INSTRUCTIONS TO FOLLOW:
Repeat each of these rows word for word.

Dataset records:

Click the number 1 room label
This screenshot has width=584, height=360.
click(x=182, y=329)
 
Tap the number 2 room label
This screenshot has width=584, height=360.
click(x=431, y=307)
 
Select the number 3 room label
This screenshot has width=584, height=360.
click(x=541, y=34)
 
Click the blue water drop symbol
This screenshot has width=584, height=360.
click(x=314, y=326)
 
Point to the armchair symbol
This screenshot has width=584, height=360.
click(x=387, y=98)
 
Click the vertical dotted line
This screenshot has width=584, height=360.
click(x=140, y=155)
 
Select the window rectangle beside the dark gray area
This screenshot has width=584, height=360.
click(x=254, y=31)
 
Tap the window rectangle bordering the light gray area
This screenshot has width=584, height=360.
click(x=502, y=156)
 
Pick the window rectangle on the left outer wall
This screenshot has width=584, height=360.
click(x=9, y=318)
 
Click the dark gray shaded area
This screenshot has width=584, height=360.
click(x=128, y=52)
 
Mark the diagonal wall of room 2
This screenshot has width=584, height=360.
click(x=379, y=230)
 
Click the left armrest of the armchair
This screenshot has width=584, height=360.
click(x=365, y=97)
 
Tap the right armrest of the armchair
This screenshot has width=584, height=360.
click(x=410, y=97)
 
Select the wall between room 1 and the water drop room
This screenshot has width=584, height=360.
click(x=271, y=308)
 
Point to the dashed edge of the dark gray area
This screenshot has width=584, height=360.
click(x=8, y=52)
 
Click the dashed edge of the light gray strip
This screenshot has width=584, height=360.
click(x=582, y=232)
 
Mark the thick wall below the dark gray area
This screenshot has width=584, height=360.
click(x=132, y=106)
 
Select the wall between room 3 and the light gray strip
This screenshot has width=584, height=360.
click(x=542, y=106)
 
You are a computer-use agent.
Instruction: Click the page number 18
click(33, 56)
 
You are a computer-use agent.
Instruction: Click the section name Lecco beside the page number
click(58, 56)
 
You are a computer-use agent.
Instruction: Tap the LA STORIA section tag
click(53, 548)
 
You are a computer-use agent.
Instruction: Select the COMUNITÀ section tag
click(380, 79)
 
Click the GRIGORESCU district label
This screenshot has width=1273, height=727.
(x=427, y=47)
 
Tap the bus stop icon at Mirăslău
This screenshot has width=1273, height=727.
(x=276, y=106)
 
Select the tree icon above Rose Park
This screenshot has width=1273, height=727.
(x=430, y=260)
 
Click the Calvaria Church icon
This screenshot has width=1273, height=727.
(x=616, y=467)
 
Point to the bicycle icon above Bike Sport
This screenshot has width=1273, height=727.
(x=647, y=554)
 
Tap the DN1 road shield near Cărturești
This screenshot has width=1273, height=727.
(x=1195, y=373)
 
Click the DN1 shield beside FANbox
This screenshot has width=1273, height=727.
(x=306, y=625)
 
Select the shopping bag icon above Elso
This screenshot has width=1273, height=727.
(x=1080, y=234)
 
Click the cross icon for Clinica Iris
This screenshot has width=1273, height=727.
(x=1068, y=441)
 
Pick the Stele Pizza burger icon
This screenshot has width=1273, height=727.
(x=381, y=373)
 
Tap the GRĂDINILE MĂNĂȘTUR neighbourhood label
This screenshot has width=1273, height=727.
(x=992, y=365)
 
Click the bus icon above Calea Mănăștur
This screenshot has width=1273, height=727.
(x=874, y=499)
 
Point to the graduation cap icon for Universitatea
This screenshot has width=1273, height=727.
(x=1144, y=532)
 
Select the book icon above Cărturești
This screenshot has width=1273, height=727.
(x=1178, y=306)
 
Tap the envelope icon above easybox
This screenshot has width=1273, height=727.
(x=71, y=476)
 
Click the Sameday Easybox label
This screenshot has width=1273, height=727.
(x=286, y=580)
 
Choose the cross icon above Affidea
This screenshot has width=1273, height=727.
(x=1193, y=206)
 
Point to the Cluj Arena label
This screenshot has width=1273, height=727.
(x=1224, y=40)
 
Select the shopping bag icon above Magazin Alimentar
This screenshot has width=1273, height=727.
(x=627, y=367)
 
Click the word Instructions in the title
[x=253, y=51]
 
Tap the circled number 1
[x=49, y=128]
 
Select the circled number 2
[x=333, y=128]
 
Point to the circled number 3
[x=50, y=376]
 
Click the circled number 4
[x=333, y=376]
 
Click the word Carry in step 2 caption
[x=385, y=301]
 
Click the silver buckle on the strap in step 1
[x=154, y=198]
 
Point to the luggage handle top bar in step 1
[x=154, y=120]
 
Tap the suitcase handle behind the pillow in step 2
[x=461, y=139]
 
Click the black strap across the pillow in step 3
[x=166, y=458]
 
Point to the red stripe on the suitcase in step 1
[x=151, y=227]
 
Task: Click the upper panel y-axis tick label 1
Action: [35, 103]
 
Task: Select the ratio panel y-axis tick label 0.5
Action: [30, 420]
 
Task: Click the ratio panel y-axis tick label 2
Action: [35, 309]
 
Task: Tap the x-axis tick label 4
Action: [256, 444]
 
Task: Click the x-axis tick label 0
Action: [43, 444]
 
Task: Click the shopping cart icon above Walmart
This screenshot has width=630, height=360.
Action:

ANSWER TO THIS PROBLEM:
Click the number 1 room label
This screenshot has width=584, height=360.
click(x=182, y=329)
 
Tap the number 2 room label
This screenshot has width=584, height=360.
click(x=431, y=307)
 
Select the number 3 room label
This screenshot has width=584, height=360.
click(x=541, y=34)
 
Click the blue water drop symbol
This screenshot has width=584, height=360.
click(x=314, y=326)
 
Point to the armchair symbol
This screenshot has width=584, height=360.
click(x=387, y=98)
 
Click the vertical dotted line
This screenshot has width=584, height=360.
click(x=140, y=155)
 
Select the window rectangle beside the dark gray area
This screenshot has width=584, height=360.
click(x=254, y=31)
 
Tap the window rectangle bordering the light gray area
This screenshot has width=584, height=360.
click(x=502, y=156)
 
Pick the window rectangle on the left outer wall
This screenshot has width=584, height=360.
click(x=9, y=318)
 
Click the dark gray shaded area
This screenshot has width=584, height=360.
click(x=128, y=52)
 
Mark the diagonal wall of room 2
This screenshot has width=584, height=360.
click(x=379, y=230)
 
Click the left armrest of the armchair
This screenshot has width=584, height=360.
click(x=365, y=97)
 
Tap the right armrest of the armchair
This screenshot has width=584, height=360.
click(x=410, y=97)
 
Select the wall between room 1 and the water drop room
This screenshot has width=584, height=360.
click(x=271, y=308)
 
Point to the dashed edge of the dark gray area
This screenshot has width=584, height=360.
click(x=8, y=52)
 
Click the dashed edge of the light gray strip
This screenshot has width=584, height=360.
click(x=582, y=232)
 
Mark the thick wall below the dark gray area
This screenshot has width=584, height=360.
click(x=132, y=106)
 
Select the wall between room 3 and the light gray strip
This screenshot has width=584, height=360.
click(x=542, y=106)
 
You are a computer-use agent.
Instruction: Click the page number 18
click(33, 56)
 
You are a computer-use agent.
Instruction: Click the section name Lecco beside the page number
click(58, 56)
 
You are a computer-use agent.
Instruction: Tap the LA STORIA section tag
click(53, 548)
 
You are a computer-use agent.
Instruction: Select the COMUNITÀ section tag
click(380, 79)
 
Click the GRIGORESCU district label
This screenshot has width=1273, height=727.
(x=427, y=47)
 
Tap the bus stop icon at Mirăslău
This screenshot has width=1273, height=727.
(x=276, y=106)
 
Select the tree icon above Rose Park
This screenshot has width=1273, height=727.
(x=430, y=260)
 
Click the Calvaria Church icon
This screenshot has width=1273, height=727.
(x=616, y=467)
 
Point to the bicycle icon above Bike Sport
This screenshot has width=1273, height=727.
(x=647, y=554)
 
Tap the DN1 road shield near Cărturești
This screenshot has width=1273, height=727.
(x=1195, y=373)
 
Click the DN1 shield beside FANbox
This screenshot has width=1273, height=727.
(x=306, y=625)
 
Select the shopping bag icon above Elso
This screenshot has width=1273, height=727.
(x=1080, y=234)
 
Click the cross icon for Clinica Iris
This screenshot has width=1273, height=727.
(x=1068, y=441)
 
Pick the Stele Pizza burger icon
This screenshot has width=1273, height=727.
(x=381, y=373)
 
Tap the GRĂDINILE MĂNĂȘTUR neighbourhood label
This screenshot has width=1273, height=727.
(x=992, y=365)
 
Click the bus icon above Calea Mănăștur
This screenshot has width=1273, height=727.
(x=874, y=499)
 
Point to the graduation cap icon for Universitatea
This screenshot has width=1273, height=727.
(x=1144, y=532)
 
Select the book icon above Cărturești
This screenshot has width=1273, height=727.
(x=1178, y=306)
 
Tap the envelope icon above easybox
This screenshot has width=1273, height=727.
(x=71, y=476)
 
Click the Sameday Easybox label
This screenshot has width=1273, height=727.
(x=286, y=580)
 
Choose the cross icon above Affidea
This screenshot has width=1273, height=727.
(x=1193, y=206)
 
Point to the Cluj Arena label
This screenshot has width=1273, height=727.
(x=1224, y=40)
 
Select the shopping bag icon above Magazin Alimentar
This screenshot has width=1273, height=727.
(x=627, y=367)
 
Click the word Instructions in the title
[x=253, y=51]
 
Tap the circled number 1
[x=49, y=128]
 
Select the circled number 2
[x=333, y=128]
 
Point to the circled number 3
[x=50, y=376]
 
Click the circled number 4
[x=333, y=376]
 
Click the word Carry in step 2 caption
[x=385, y=301]
 
Click the silver buckle on the strap in step 1
[x=154, y=198]
 
Point to the luggage handle top bar in step 1
[x=154, y=120]
 
Tap the suitcase handle behind the pillow in step 2
[x=461, y=139]
 
Click the black strap across the pillow in step 3
[x=166, y=458]
 
Point to the red stripe on the suitcase in step 1
[x=151, y=227]
 
Task: Click the upper panel y-axis tick label 1
Action: [35, 103]
 
Task: Select the ratio panel y-axis tick label 0.5
Action: [30, 420]
 
Task: Click the ratio panel y-axis tick label 2
Action: [35, 309]
 
Task: Tap the x-axis tick label 4
Action: [256, 444]
 
Task: Click the x-axis tick label 0
Action: [43, 444]
 
Task: Click the shopping cart icon above Walmart
This screenshot has width=630, height=360.
Action:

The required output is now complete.